▶ _The problem_
Find the "The height and" line in the records below and repeat it and every later line exactly, up to the last; do not include pictures.

[[ Record excerpts open ]]

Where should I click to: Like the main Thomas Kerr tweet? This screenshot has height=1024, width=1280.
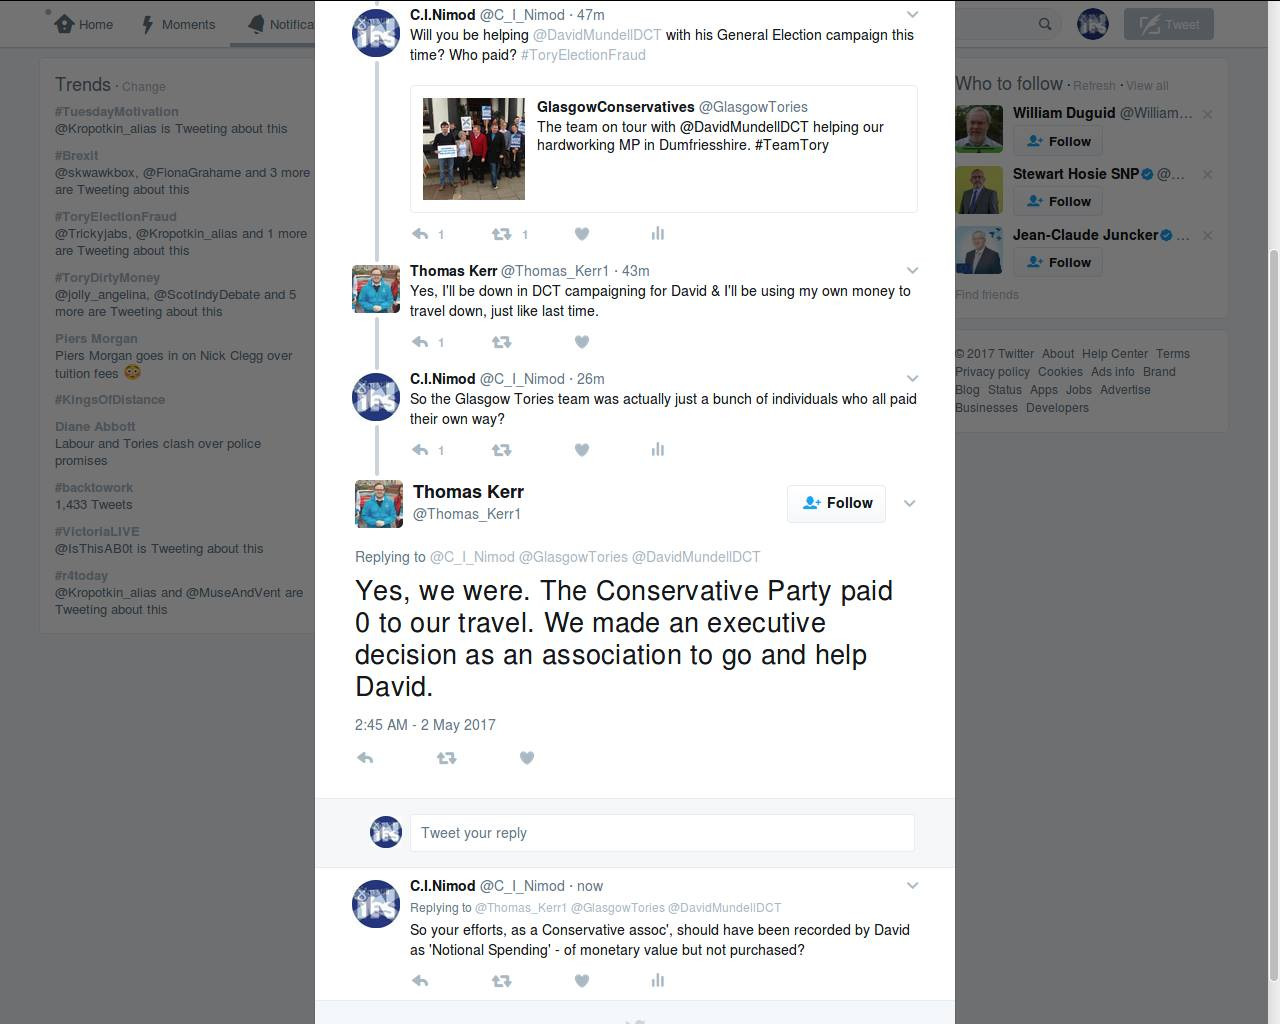point(527,758)
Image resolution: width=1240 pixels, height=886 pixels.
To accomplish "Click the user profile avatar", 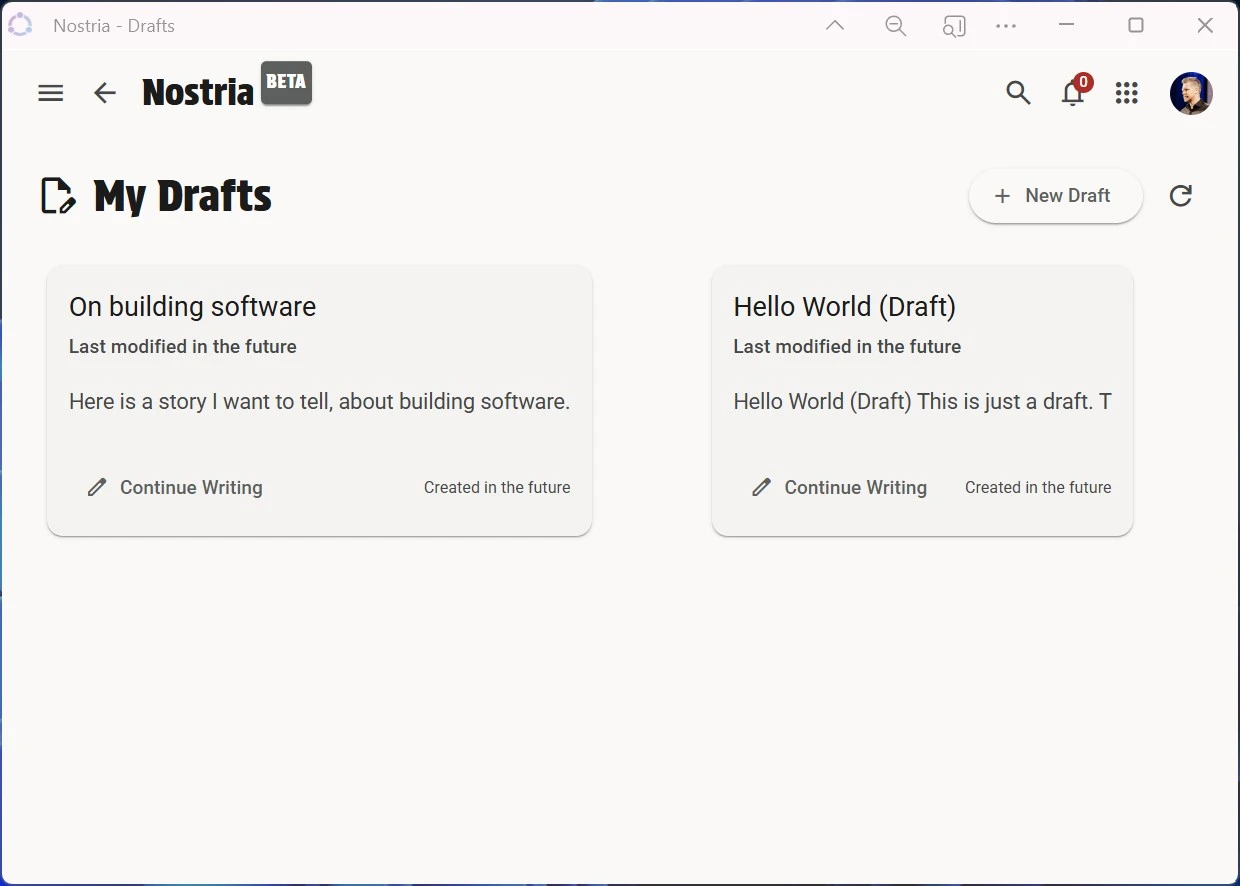I will (1191, 93).
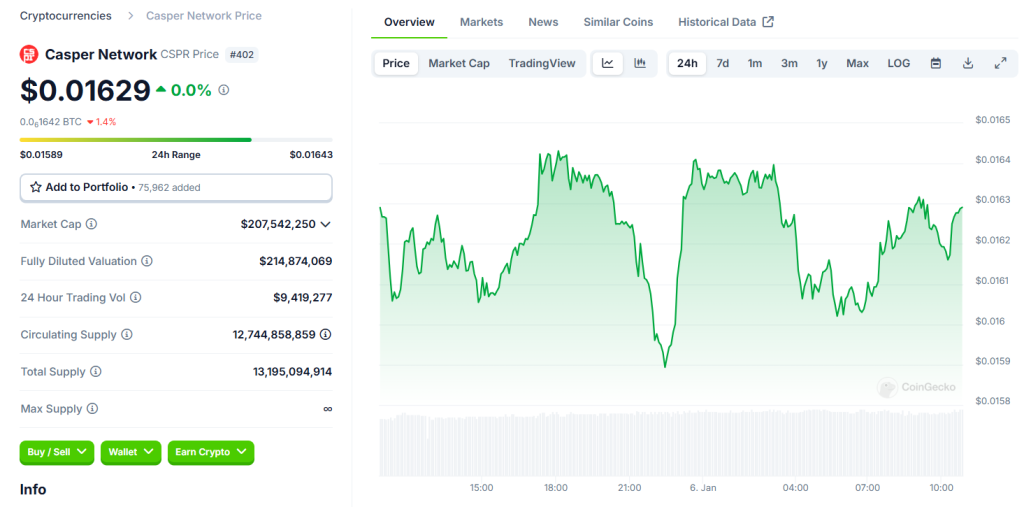Expand the Market Cap details chevron
This screenshot has width=1024, height=507.
tap(325, 224)
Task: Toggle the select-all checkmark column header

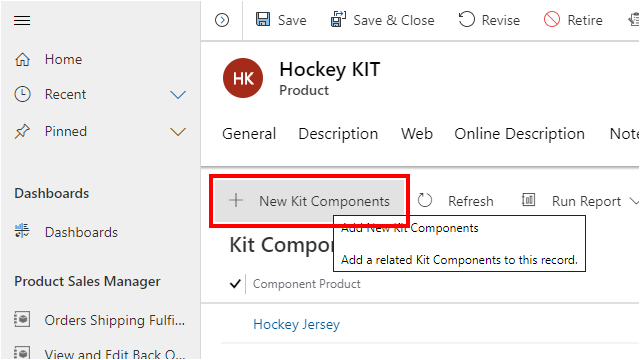Action: point(235,283)
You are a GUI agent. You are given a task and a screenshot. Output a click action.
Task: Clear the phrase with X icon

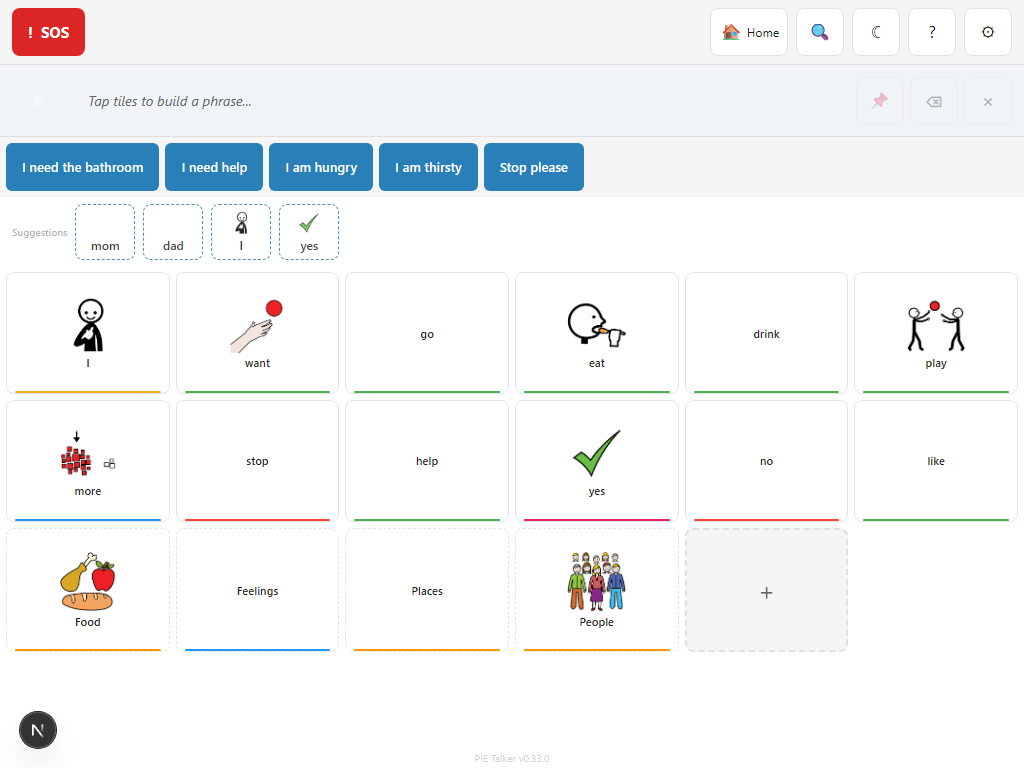[988, 101]
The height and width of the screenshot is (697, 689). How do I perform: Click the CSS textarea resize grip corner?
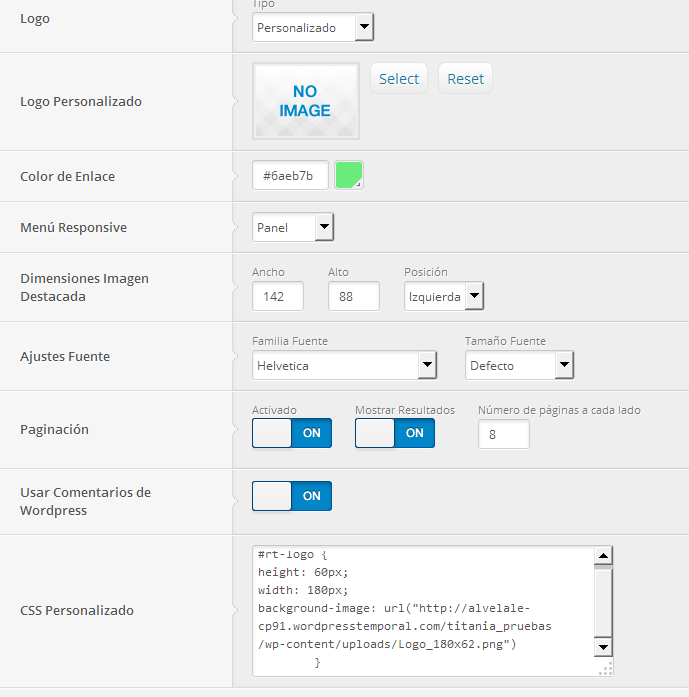coord(606,669)
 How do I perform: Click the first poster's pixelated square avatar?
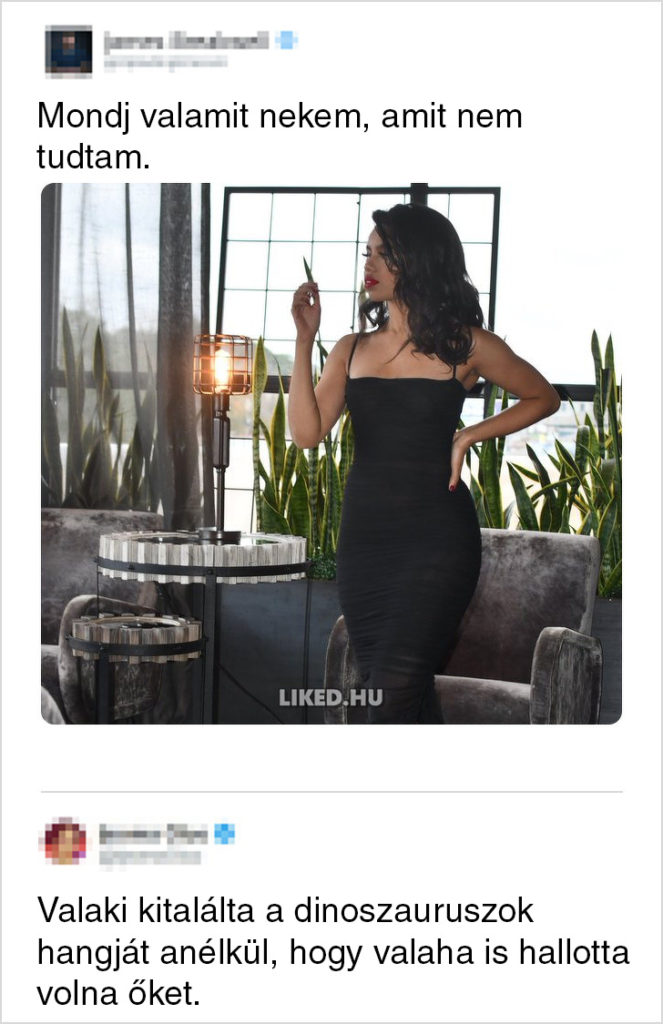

[[ Record excerpts closed ]]

▶ _Result of the exercise_
The height and width of the screenshot is (697, 689). How do I perform: Click the CSS textarea resize grip corner?
coord(606,669)
 How do I perform: Click the first poster's pixelated square avatar?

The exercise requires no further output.